Era uma tarde com um clima gostoso, ventava muito e eu estava cuidando do meu jardim. Me sentia bem, aos 33 anos, já havia publicado meu segundo romance e com o dinheiro das publicações, conseguira realizar um sonho antigo: O de ter um humilde e charmoso "Château" no sul da França.

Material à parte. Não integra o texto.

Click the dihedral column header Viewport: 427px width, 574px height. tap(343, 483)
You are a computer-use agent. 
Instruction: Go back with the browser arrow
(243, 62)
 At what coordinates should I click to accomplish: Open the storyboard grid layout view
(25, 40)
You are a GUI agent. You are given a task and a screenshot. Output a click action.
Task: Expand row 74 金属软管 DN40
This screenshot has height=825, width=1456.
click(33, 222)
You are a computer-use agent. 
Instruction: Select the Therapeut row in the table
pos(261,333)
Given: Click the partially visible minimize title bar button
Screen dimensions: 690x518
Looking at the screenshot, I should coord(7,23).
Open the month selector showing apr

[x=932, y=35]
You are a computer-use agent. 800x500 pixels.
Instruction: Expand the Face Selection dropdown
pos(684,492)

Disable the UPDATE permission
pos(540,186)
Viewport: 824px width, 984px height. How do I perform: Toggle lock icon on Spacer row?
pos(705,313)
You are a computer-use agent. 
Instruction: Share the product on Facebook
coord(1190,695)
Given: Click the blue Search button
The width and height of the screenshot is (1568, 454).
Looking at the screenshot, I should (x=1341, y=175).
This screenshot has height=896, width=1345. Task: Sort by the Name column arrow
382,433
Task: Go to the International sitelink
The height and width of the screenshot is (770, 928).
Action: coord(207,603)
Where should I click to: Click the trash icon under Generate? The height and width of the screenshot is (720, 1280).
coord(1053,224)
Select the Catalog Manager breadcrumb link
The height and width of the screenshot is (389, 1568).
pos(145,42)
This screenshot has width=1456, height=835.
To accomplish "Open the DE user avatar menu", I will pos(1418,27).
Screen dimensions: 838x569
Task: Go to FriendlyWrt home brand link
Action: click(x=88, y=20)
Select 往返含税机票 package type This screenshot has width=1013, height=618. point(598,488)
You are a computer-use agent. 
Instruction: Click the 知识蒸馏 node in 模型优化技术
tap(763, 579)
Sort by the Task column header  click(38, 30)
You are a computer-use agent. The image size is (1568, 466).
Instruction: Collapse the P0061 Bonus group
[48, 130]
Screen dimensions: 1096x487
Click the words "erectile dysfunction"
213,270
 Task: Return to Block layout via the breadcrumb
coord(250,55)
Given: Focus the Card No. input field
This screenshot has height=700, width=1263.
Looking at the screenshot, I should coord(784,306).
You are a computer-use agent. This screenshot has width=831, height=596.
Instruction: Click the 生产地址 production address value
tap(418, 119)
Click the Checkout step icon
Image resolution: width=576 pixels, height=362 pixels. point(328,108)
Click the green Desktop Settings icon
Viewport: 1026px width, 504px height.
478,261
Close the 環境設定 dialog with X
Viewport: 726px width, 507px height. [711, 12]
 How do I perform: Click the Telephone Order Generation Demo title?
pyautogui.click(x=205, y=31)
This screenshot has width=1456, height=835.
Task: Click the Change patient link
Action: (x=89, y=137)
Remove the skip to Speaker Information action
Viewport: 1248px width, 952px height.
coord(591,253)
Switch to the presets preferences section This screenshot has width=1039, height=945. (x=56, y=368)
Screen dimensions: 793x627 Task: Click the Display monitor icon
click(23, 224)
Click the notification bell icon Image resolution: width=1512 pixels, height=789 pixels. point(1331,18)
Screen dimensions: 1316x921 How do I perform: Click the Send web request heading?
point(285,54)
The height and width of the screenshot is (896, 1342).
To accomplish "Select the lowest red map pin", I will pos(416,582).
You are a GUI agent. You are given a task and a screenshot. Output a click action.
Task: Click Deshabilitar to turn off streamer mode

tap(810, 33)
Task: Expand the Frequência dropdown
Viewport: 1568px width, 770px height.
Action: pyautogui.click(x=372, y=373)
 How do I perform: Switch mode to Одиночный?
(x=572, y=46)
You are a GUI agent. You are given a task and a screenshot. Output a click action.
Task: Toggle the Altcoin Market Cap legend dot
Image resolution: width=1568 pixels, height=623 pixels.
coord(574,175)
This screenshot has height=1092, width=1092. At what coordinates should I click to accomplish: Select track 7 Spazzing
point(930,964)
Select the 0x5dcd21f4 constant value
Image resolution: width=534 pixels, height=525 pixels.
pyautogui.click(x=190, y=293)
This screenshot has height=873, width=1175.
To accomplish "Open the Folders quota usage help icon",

Morava sozinha, mas tinha vizinhos muito simples e amigáveis, que, a qualquer chamado de urgência de uma iniciante moradora solitária, eles atendiam sempre com um carinho e uma paciência incríveis!

Já havia me acostumado de morar em um país estrangeiro. Eu tinha feito amizades importantes, e que eu sabia, eram para a vida inteira. Uma delas, se chamava Vineyard, haviam dez anos que ela abandonara os EUA, para se render ao estilo de vida simples do campo. Era ela quem sempre me ouvia, me dava conselhos e que apesar da diferença de idade, 11 anos, éramos grandes amigas. Acabava de voltar da casa dela, quando lembrei que tinha um livro para revisar. Sentei em meu escritório para começar a trabalhar quando da janela, avistei aquele dia lindo lá fora e resolvi descer para olhar minhas flores.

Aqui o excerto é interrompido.